Material for the task ->
----
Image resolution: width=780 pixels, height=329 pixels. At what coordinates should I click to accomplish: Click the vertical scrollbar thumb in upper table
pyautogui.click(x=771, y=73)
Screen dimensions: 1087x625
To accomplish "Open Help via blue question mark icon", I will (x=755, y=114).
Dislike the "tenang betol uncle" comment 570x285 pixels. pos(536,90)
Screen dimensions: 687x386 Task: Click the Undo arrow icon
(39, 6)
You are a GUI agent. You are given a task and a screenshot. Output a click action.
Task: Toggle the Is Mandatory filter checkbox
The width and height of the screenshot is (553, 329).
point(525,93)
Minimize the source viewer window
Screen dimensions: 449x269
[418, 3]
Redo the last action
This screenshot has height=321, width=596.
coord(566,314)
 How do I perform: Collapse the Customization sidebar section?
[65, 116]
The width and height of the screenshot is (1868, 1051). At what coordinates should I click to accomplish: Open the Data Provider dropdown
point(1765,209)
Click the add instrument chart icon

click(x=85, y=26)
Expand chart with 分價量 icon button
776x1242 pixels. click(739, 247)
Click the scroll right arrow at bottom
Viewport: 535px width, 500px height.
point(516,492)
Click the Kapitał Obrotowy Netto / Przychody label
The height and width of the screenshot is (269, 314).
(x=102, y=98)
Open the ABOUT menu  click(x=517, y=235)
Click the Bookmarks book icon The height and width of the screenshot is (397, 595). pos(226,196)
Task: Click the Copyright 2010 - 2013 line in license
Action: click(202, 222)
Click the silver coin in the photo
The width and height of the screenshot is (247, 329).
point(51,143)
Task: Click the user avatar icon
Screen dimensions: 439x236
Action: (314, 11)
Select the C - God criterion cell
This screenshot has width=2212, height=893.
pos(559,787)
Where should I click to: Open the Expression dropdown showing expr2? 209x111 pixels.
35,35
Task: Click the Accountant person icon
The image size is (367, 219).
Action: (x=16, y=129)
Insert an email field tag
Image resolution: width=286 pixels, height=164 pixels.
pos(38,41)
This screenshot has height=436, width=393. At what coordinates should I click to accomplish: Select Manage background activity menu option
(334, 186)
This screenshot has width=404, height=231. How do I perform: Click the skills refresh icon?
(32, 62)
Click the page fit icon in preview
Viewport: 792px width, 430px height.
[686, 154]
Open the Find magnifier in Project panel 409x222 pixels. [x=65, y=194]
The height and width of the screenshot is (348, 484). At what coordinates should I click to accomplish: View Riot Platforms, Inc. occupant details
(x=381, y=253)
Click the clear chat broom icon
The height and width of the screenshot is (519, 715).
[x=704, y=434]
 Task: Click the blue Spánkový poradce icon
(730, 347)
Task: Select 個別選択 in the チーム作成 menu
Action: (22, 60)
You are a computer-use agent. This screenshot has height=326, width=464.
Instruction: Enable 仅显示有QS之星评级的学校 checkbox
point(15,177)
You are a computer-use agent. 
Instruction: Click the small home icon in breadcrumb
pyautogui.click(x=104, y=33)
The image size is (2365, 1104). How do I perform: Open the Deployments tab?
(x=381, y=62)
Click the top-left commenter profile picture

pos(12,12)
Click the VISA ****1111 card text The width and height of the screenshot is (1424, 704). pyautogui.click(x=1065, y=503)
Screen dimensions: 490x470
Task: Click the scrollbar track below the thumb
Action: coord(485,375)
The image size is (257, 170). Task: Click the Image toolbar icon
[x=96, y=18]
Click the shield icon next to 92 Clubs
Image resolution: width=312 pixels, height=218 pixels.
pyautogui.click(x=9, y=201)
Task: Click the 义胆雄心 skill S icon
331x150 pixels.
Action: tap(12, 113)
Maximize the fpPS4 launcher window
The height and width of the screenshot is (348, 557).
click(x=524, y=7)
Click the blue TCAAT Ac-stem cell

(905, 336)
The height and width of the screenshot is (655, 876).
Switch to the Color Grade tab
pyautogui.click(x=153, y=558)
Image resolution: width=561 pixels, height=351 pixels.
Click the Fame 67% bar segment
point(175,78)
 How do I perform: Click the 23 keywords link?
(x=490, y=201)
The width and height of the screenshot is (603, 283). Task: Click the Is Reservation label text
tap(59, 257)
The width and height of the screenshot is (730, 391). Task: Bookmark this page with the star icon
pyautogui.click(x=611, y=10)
----
Each record must be output word for word.

Image resolution: width=780 pixels, height=329 pixels. At what coordinates should I click to accomplish: Click the vertical scrollbar thumb in upper table
pyautogui.click(x=771, y=73)
Screen dimensions: 1087x625
To accomplish "Open Help via blue question mark icon", I will (x=755, y=114).
Dislike the "tenang betol uncle" comment 570x285 pixels. pos(536,90)
Screen dimensions: 687x386 Task: Click the Undo arrow icon
(39, 6)
You are a GUI agent. You are given a task and a screenshot. Output a click action.
Task: Toggle the Is Mandatory filter checkbox
The width and height of the screenshot is (553, 329).
point(525,93)
Minimize the source viewer window
Screen dimensions: 449x269
[418, 3]
Redo the last action
This screenshot has height=321, width=596.
coord(566,314)
 How do I perform: Collapse the Customization sidebar section?
[65, 116]
The width and height of the screenshot is (1868, 1051). At what coordinates should I click to accomplish: Open the Data Provider dropdown
point(1765,209)
Click the add instrument chart icon

click(x=85, y=26)
Expand chart with 分價量 icon button
776x1242 pixels. click(739, 247)
Click the scroll right arrow at bottom
Viewport: 535px width, 500px height.
point(516,492)
Click the Kapitał Obrotowy Netto / Przychody label
The height and width of the screenshot is (269, 314).
(x=102, y=98)
Open the ABOUT menu  click(x=517, y=235)
Click the Bookmarks book icon The height and width of the screenshot is (397, 595). pos(226,196)
Task: Click the Copyright 2010 - 2013 line in license
Action: click(202, 222)
Click the silver coin in the photo
The width and height of the screenshot is (247, 329).
point(51,143)
Task: Click the user avatar icon
Screen dimensions: 439x236
Action: (314, 11)
Select the C - God criterion cell
This screenshot has width=2212, height=893.
pos(559,787)
Where should I click to: Open the Expression dropdown showing expr2? 209x111 pixels.
35,35
Task: Click the Accountant person icon
The image size is (367, 219).
Action: (x=16, y=129)
Insert an email field tag
Image resolution: width=286 pixels, height=164 pixels.
pos(38,41)
This screenshot has height=436, width=393. At what coordinates should I click to accomplish: Select Manage background activity menu option
(334, 186)
This screenshot has width=404, height=231. How do I perform: Click the skills refresh icon?
(32, 62)
Click the page fit icon in preview
Viewport: 792px width, 430px height.
[686, 154]
Open the Find magnifier in Project panel 409x222 pixels. [x=65, y=194]
The height and width of the screenshot is (348, 484). At what coordinates should I click to accomplish: View Riot Platforms, Inc. occupant details
(x=381, y=253)
Click the clear chat broom icon
The height and width of the screenshot is (519, 715).
[x=704, y=434]
 Task: Click the blue Spánkový poradce icon
(730, 347)
Task: Select 個別選択 in the チーム作成 menu
Action: (22, 60)
You are a computer-use agent. This screenshot has height=326, width=464.
Instruction: Enable 仅显示有QS之星评级的学校 checkbox
point(15,177)
You are a computer-use agent. 
Instruction: Click the small home icon in breadcrumb
pyautogui.click(x=104, y=33)
The image size is (2365, 1104). How do I perform: Open the Deployments tab?
(x=381, y=62)
Click the top-left commenter profile picture

pos(12,12)
Click the VISA ****1111 card text The width and height of the screenshot is (1424, 704). pyautogui.click(x=1065, y=503)
Screen dimensions: 490x470
Task: Click the scrollbar track below the thumb
Action: coord(485,375)
The image size is (257, 170). Task: Click the Image toolbar icon
[x=96, y=18]
Click the shield icon next to 92 Clubs
Image resolution: width=312 pixels, height=218 pixels.
pyautogui.click(x=9, y=201)
Task: Click the 义胆雄心 skill S icon
331x150 pixels.
Action: tap(12, 113)
Maximize the fpPS4 launcher window
The height and width of the screenshot is (348, 557).
click(x=524, y=7)
Click the blue TCAAT Ac-stem cell

(905, 336)
The height and width of the screenshot is (655, 876).
Switch to the Color Grade tab
pyautogui.click(x=153, y=558)
Image resolution: width=561 pixels, height=351 pixels.
Click the Fame 67% bar segment
point(175,78)
 How do I perform: Click the 23 keywords link?
(x=490, y=201)
The width and height of the screenshot is (603, 283). Task: Click the Is Reservation label text
tap(59, 257)
The width and height of the screenshot is (730, 391). Task: Bookmark this page with the star icon
pyautogui.click(x=611, y=10)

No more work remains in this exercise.